## PAGE EXCERPT:
****************************************

As is the case for many North American utilities serving major urban centers, the majority of Toronto Hydro's distribution system infrastructure in the city of Toronto, Canada, is approaching the end of its rated service life. In order to sustain and improve the power supply reliability to its 700,000 residential and commercial customers in a financially responsible manner, Toronto Hydro has adopted a risk-based asset management strategy for prioritizing investments in asset replacement and refurbishment.

The Need for Asset Management

Rooted in value-based reliability planning, the asset management strategy optimizes the intervention timing of investments in asset renewal and rehabilitation. The quantitative analysis underlying the new strategy serves as the decision-support tool, providing justification for the investments to internal and external stakeholders.

Traditionally, distribution utilities have managed aging assets in a reactive manner, repairing, replacing or rehabilitating assets only upon failure. At least on the surface, this practice may appear to be the least-cost solution. However, the life-cycle analysis of total costs, including the costs of customer interruptions, indicates the run-to-failure strategy is not the optimal strategy for most distribution system assets.

Utilities need to determine the optimal intervention timing by accurately assessing the probability and impacts of asset failures. In assessing the impacts, various direct and indirect cost attributes associated with in-service asset failures are taken into account, including the costs of customer interruptions, emergency repairs and asset replacements.

The asset management strategy is based on four basic building blocks:

  • Calculation of asset failure probability
  • Estimation of asset failure impacts
  • Risk evaluations
  • Determination of the optimal asset intervention timing.

These elements have been successfully incorporated into a decision-support tool known as the Feeder Investment Model (FIM). In order to implement this approach, an extensive amount of data for individual assets is required. Utilities traditionally have captured a very small amount of asset data in the past. Toronto Hydro is currently implementing programs to improve its asset data systems and data-collection processes to support short-term and long-term planning activities.

****************************************

Word and element pointing entries:
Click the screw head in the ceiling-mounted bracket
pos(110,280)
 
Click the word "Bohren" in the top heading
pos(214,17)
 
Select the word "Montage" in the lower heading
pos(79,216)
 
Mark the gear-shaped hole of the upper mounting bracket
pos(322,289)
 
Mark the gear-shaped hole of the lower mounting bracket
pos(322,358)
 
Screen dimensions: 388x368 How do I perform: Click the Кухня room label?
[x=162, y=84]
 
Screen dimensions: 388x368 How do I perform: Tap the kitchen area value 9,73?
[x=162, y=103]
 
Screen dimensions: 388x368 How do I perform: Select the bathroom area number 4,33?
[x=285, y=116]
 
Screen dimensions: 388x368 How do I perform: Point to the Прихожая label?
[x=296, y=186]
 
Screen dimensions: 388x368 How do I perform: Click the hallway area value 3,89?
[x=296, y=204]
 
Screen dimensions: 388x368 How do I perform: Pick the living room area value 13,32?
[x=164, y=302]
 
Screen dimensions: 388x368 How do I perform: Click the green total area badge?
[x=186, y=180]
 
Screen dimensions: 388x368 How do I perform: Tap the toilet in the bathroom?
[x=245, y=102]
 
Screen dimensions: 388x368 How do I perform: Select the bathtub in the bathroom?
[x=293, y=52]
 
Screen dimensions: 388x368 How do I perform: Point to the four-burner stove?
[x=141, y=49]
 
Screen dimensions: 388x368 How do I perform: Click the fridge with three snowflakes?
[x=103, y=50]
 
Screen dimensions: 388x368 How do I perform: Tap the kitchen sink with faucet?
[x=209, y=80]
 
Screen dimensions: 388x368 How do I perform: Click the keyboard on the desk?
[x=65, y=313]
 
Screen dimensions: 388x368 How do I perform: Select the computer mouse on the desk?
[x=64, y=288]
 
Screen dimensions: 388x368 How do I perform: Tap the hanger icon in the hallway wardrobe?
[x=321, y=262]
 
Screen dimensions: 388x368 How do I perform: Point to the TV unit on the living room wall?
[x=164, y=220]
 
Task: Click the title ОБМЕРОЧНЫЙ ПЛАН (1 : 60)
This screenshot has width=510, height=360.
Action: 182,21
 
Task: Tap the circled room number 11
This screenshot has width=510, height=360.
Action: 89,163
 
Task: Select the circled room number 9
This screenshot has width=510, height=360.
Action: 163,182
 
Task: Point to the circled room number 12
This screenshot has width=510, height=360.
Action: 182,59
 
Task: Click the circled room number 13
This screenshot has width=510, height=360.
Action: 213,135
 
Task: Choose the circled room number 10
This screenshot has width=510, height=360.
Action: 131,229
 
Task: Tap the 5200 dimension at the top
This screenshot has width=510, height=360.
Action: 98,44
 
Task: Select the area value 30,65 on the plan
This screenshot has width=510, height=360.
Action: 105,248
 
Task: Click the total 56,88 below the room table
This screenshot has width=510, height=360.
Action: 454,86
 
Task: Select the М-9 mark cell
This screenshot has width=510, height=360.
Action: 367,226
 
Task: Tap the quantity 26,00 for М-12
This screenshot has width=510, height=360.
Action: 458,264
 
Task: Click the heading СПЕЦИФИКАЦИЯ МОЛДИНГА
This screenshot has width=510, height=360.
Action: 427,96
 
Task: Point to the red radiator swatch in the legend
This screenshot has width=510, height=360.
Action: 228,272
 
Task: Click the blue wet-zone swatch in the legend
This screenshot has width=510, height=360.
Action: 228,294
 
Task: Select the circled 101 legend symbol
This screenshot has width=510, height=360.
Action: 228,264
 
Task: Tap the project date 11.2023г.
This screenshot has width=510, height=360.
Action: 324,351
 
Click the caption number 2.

****************************************

## EXERCISES TO COMPLETE:
A) Repeat the Toronto Hydro asset management text word for word, from beginning to end.
B) Take the lines of the listing starting with the line that contains "Task: Choose the circled room number 10" and going on through the end of the listing. Give only those lines again, with "legend" substituted by "key" and everything else left unchanged.

## IN RESPONSE:
A)
As is the case for many North American utilities serving major urban centers, the majority of Toronto Hydro's distribution system infrastructure in the city of Toronto, Canada, is approaching the end of its rated service life. In order to sustain and improve the power supply reliability to its 700,000 residential and commercial customers in a financially responsible manner, Toronto Hydro has adopted a risk-based asset management strategy for prioritizing investments in asset replacement and refurbishment.

The Need for Asset Management

Rooted in value-based reliability planning, the asset management strategy optimizes the intervention timing of investments in asset renewal and rehabilitation. The quantitative analysis underlying the new strategy serves as the decision-support tool, providing justification for the investments to internal and external stakeholders.

Traditionally, distribution utilities have managed aging assets in a reactive manner, repairing, replacing or rehabilitating assets only upon failure. At least on the surface, this practice may appear to be the least-cost solution. However, the life-cycle analysis of total costs, including the costs of customer interruptions, indicates the run-to-failure strategy is not the optimal strategy for most distribution system assets.

Utilities need to determine the optimal intervention timing by accurately assessing the probability and impacts of asset failures. In assessing the impacts, various direct and indirect cost attributes associated with in-service asset failures are taken into account, including the costs of customer interruptions, emergency repairs and asset replacements.

The asset management strategy is based on four basic building blocks:

  • Calculation of asset failure probability
  • Estimation of asset failure impacts
  • Risk evaluations
  • Determination of the optimal asset intervention timing.

These elements have been successfully incorporated into a decision-support tool known as the Feeder Investment Model (FIM). In order to implement this approach, an extensive amount of data for individual assets is required. Utilities traditionally have captured a very small amount of asset data in the past. Toronto Hydro is currently implementing programs to improve its asset data systems and data-collection processes to support short-term and long-term planning activities.

B)
Task: Choose the circled room number 10
This screenshot has width=510, height=360.
Action: 131,229
 
Task: Tap the 5200 dimension at the top
This screenshot has width=510, height=360.
Action: 98,44
 
Task: Select the area value 30,65 on the plan
This screenshot has width=510, height=360.
Action: 105,248
 
Task: Click the total 56,88 below the room table
This screenshot has width=510, height=360.
Action: 454,86
 
Task: Select the М-9 mark cell
This screenshot has width=510, height=360.
Action: 367,226
 
Task: Tap the quantity 26,00 for М-12
This screenshot has width=510, height=360.
Action: 458,264
 
Task: Click the heading СПЕЦИФИКАЦИЯ МОЛДИНГА
This screenshot has width=510, height=360.
Action: 427,96
 
Task: Point to the red radiator swatch in the key
This screenshot has width=510, height=360.
Action: 228,272
 
Task: Click the blue wet-zone swatch in the key
This screenshot has width=510, height=360.
Action: 228,294
 
Task: Select the circled 101 key symbol
This screenshot has width=510, height=360.
Action: 228,264
 
Task: Tap the project date 11.2023г.
This screenshot has width=510, height=360.
Action: 324,351
 
Click the caption number 2.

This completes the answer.